COSA FARE:
(1) Ricopia parola per parola il brano dell'intervista sulla Dc che va da "A quale politico" a "visti da vicino?".
(2) Prosegui l'intervista sulla Dc partendo dal punto in cui finisce il testo.

Lei è stato capogruppo Dc alla Camera dei Deputati dal 1979 al 1983.

 

“È stata una bellissima esperienza caratterizzata da una intensa attività parlamentare con il Partito radicale che ci costringeva a fare le notti. E qui c'era da trascorrere delle vere e proprie nottate per far approvare i vari provvedimenti. La sera tardi ci ritrovavamo nella ‘residenza', una stanza del segretario generale della Camera. Un grande segretario, Vincenzo Longi il quale cercò sempre di mantenere l'assoluta terzietà della Camera”.

 

A quale politico è stato più vicino nella sua lunga carriera?

 

“Un rapporto importante l'ho avuto con De Mita, con Sullo e poi negli ultimi tempi un rapporto molto intenso e di grande stima l'ho avuto con Donat-Cattin”.

 

Come erano i grandi leader Dc visti da vicino?

Estratto da un dataset:
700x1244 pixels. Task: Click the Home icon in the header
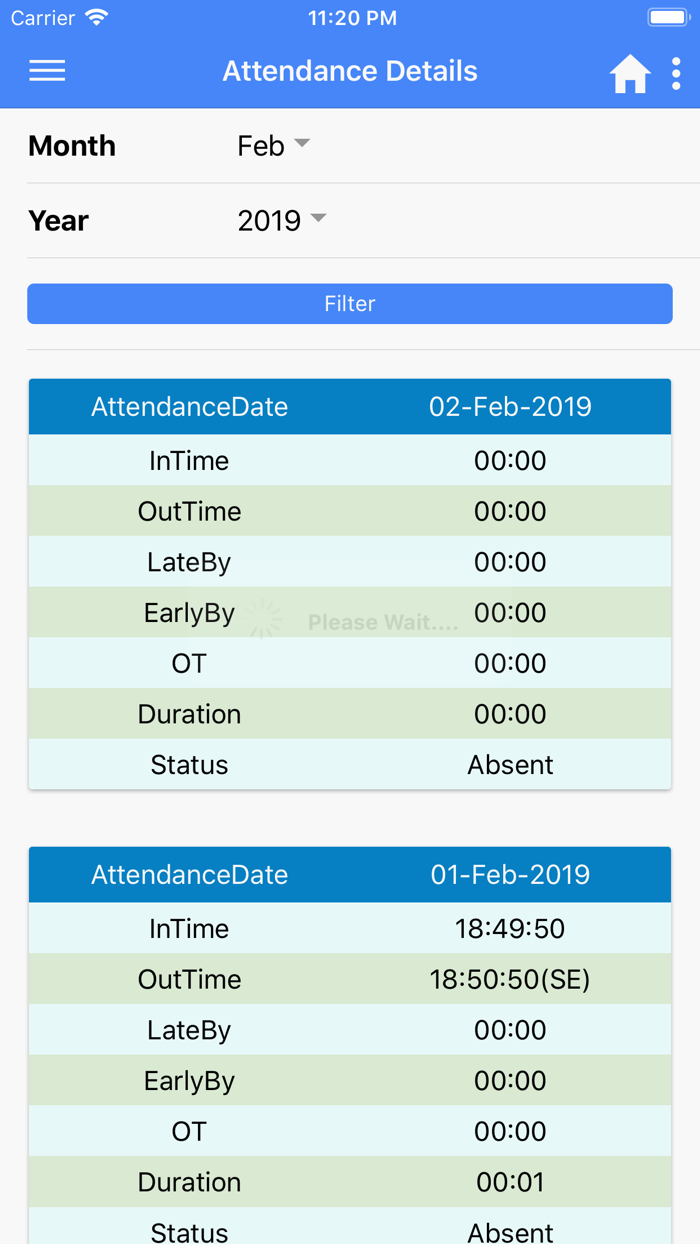(630, 71)
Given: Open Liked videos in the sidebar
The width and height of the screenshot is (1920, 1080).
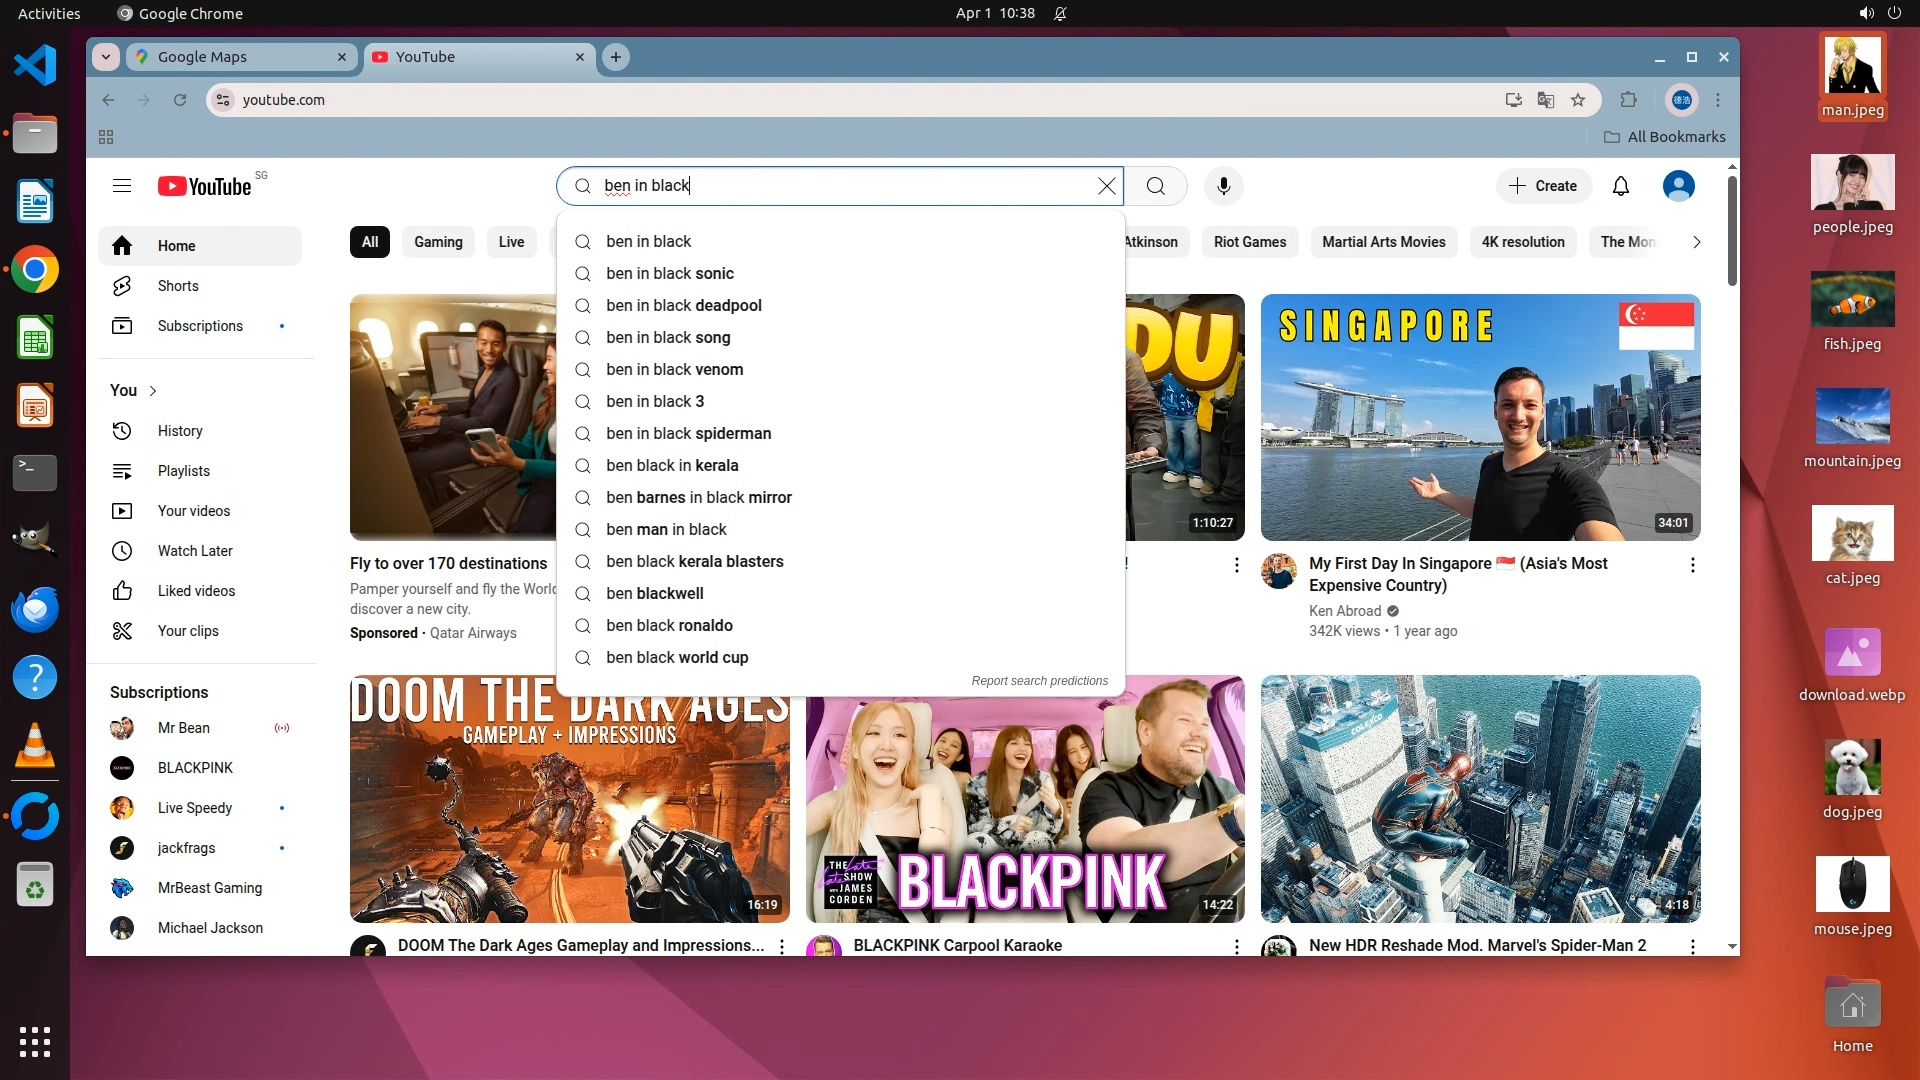Looking at the screenshot, I should tap(196, 591).
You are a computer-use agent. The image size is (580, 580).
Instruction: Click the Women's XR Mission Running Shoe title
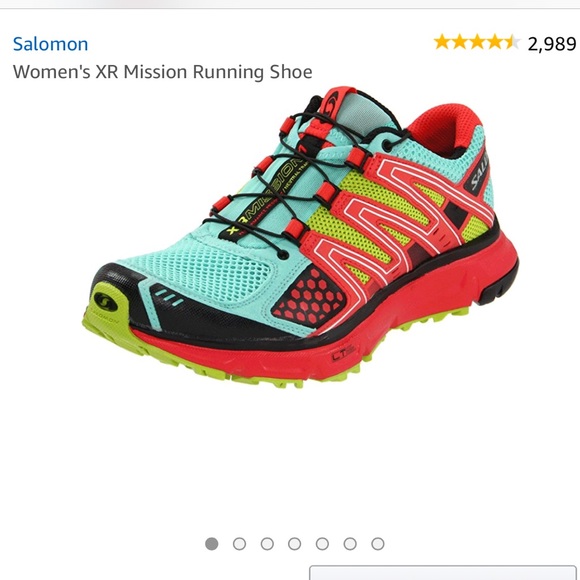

RISPOSTE AI COMPITI:
(1)
A quale politico è stato più vicino nella sua lunga carriera?

 

“Un rapporto importante l'ho avuto con De Mita, con Sullo e poi negli ultimi tempi un rapporto molto intenso e di grande stima l'ho avuto con Donat-Cattin”.

 

Come erano i grandi leader Dc visti da vicino?

(2)
“Moro l'ho conosciuto benissimo, Fanfani che appariva così antipatico era di una simpatia assoluta. Poi aveva la mania di cucinare. Quando era presidente del Senato e ci invitava varie volte con mia moglie, stava dietro a fare il risotto. La Pira era insieme vicino e distante. Andreotti invece era cinico nella gestione politica. Forlani un grande gentiluomo, uno degli uomini migliori della Dc. Ricordo quando rinunciò alla candidatura al Quirinale. Io insistevo perché rimanesse perché secondo me c'era la possibilità di recuperare i voti dei repubblicani e in più avremmo recuperato molti dei democristiani andreottiani convinti che Andreotti non ce la faceva ma Forlani disse seccamente di “no”. Cossiga, persona coltissima, preparatissima e un grande amore per la classicità, fu sempre molto apprezzato”.

 

Qual è stato il momento più gratificante della sua lunga storia politica?

 

“L'elezione di presidente del gruppo sia nel '78 ma poi soprattutto nel '92. Il biennio '92/'94 viene ricordato solo per Mani pulite, invece fu un periodo di grande importanza perché preparò l'Italia a entrare nella moneta unica europea”.

 

Ma come avveniva allora la scelta dei candidati alla presidenza?

 

“Le elezioni del presidente della Repubblica passavano per il voto interno dei gruppi parlamentari democristiani. Io ero stato eletto da poco, e in genere chi era stato eletto in prima battuta non prendeva posizione, io invece parlai in aula e parlai a favore di Moro. Il voto dei gruppi parlamentari veniva fatto nell'aula del nostro gruppo, e alla fine c'era il controllo fatto dai presidenti dei gruppi, più dai rappresentanti delle correnti interne e alla fine le schede venivano bruciate”.

 

A quante elezioni di presidenti della Repubblica ha assistito?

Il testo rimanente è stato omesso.